Your Next Salad Could Be Grown by a Robot

 

Source article: Erico Guizzo @ spectrum.ieee.org

At first glance, the crops don’t look any different from other crops blanketing the Salinas Valley, in California, which is often called “America’s salad bowl.” All you see are rows and rows of lettuce, broccoli, and cauliflower stretching to the horizon. But then the big orange robots roll through.

The machines are on a search-and-destroy mission. Their target? Weeds. Equipped with tractorlike wheels and an array of cameras and environmental sensors, they drive autonomously up and down the rows of produce, hunting for any leafy green invaders. Rather than spraying herbicides, they deploy a retractable hoe that kills the weeds swiftly and precisely.

The robots belong to FarmWise, a San Francisco startup that wants to use robotics and artificial intelligence to make agriculture more sustainable—and tastier. The company has raised US $14.5 million in a recent funding round, and in 2020 it plans to deploy its first commercial fleet of robots, with more than 10 machines serving farmers in the Salinas Valley.

FarmWise says that although its robots are currently optimized for weeding, future designs will do much more. “Our goal is to become a universal farming platform,” says cofounder and CEO ­Sébastien Boyer. “We want to automate pretty much all tasks from seeding all the way to harvesting.”

Boyer envisions the robots collecting vast amounts of data, including detailed images of the crops and parameters that affect their health such as temperature, humidity, and soil conditions.
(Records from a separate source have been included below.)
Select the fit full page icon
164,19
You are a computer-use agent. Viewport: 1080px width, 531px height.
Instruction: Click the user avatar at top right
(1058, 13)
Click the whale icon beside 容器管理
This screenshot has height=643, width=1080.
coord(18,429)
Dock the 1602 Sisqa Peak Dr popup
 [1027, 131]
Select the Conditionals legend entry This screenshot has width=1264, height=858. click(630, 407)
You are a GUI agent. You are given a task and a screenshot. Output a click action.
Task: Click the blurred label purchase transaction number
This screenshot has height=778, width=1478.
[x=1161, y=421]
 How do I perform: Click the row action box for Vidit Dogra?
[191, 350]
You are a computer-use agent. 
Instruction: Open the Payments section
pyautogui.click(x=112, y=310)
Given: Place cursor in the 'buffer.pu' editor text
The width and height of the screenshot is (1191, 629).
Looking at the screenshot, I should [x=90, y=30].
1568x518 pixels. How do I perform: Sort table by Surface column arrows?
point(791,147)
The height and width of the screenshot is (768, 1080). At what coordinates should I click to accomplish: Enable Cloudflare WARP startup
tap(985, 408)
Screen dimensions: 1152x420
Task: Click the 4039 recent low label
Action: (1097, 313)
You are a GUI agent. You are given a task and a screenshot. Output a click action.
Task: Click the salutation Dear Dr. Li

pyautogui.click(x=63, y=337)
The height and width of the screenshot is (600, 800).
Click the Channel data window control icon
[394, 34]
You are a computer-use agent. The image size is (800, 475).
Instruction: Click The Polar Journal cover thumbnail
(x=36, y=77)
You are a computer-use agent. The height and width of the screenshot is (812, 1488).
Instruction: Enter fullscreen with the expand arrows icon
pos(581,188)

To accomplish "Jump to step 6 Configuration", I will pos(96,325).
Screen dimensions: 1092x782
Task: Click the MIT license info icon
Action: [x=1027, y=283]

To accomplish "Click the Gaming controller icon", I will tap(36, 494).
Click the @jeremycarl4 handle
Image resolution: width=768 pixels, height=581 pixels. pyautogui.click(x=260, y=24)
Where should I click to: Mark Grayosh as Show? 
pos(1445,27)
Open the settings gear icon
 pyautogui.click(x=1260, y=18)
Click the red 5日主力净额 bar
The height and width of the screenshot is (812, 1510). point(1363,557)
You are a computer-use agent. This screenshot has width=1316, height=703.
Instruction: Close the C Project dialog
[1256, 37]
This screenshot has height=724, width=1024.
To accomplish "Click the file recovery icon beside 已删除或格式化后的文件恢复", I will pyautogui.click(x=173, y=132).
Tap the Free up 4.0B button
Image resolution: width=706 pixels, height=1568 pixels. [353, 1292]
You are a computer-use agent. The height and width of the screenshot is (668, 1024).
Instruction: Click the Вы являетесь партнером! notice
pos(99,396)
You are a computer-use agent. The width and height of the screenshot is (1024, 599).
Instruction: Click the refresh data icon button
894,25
But it’s what the robots will do with the data that makes them truly remarkable. Using machine learning, they’ll identify each plant individually, determine whether it’s thriving, and tend to it accordingly. Thanks to these AI-powered robots, every broccoli stalk will get the attention it needs to be the best broccoli it can be

Automation is not new to agriculture. Wheeled harvesters are increasingly autonomous, and farmers have long been flying drones to monitor their crops from above. Also under development are robots designed to pick fruits and vegetables—apples, peppers, strawberries, tomatoes, grapes, cucumbers, asparagus. More recently, a number of robotics companies have turned their attention to ways they can improve the quality or yield of crops.

Farming robots are still a “very nascent market,” says Rian Whitton, a senior analyst at ABI Research, in London, but it’s one that will “expand significantly over the next 10 years.” ABI forecasts that annual shipments of mobile robots for agriculture will exceed 100,000 units globally by 2030, 100 times the volume deployed today.

It’s still a small number compared with the millions of tractors and other farming vehicles sold each year, but Whitton notes that demand for automation will likely accelerate due to labor shortages in many parts of the world.

FarmWise says it has worked closely with farmers to understand their needs and develop its robots based on their feedback. So how do they work? Boyer is not prepared to reveal specifics about the company’s technology, but he says the machines operate in three steps.

First, the sensor array captures images and other relevant data about the crops and stores that information on both onboard computers and cloud servers. The second step is the decision-making process, in which specialized deep-learning algorithms analyze the data. There’s an algorithm trained to detect plants in an image, and the robots combine that output with GPS and other location data to precisely identify each plant. Another algorithm is trained to decide whether a plant is, say, a lettuce head or a weed. The final step is the physical action that the machines perform on the crops—for example, deploying the weeding hoe.

Boyer says the robots perform the three steps in less than a second. Indeed, the robots can drive through the fields clearing the soil at a pace that would be virtually impossible for humans to match. FarmWise says its robots have removed weeds from more than 10 million plants to date.

Whitton, the ABI analyst, says focusing on weeding as an initial application makes sense. “There are potentially billions of dollars to be saved from less pesticide use, so that’s the fashionable use case,” he says. But he adds that commercial success for agriculture automation startups will depend on whether they can expand their services to perform additional farming tasks as well as operate in a variety of regions and climates.

Already FarmWise has a growing number of competitors. Deepfield Robotics, a spin-out of the German conglomerate Robert Bosch, is testing an autonomous vehicle that kills weeds by punching them into the ground. The Australian startup Agerris is developing mobile robots for monitoring and spraying crops. And Sunnyvale, Calif.–based Blue River Technology, acquired by John Deere in 2017, is building robotic machines for weeding large field crops like cotton and soybeans.

FarmWise says it has recently completed a redesign of its robots. The new version is better suited to withstand the harsh conditions often found in the field, including mud, dust, and water. The company is now expanding its staff as it prepares to deploy its robotic fleet in California, and eventually in other parts of the United States and abroad.

Boyer is confident that farms everywhere will one day be filled with robots—and that they’ll grow some of the best broccoli you’ve ever tasted.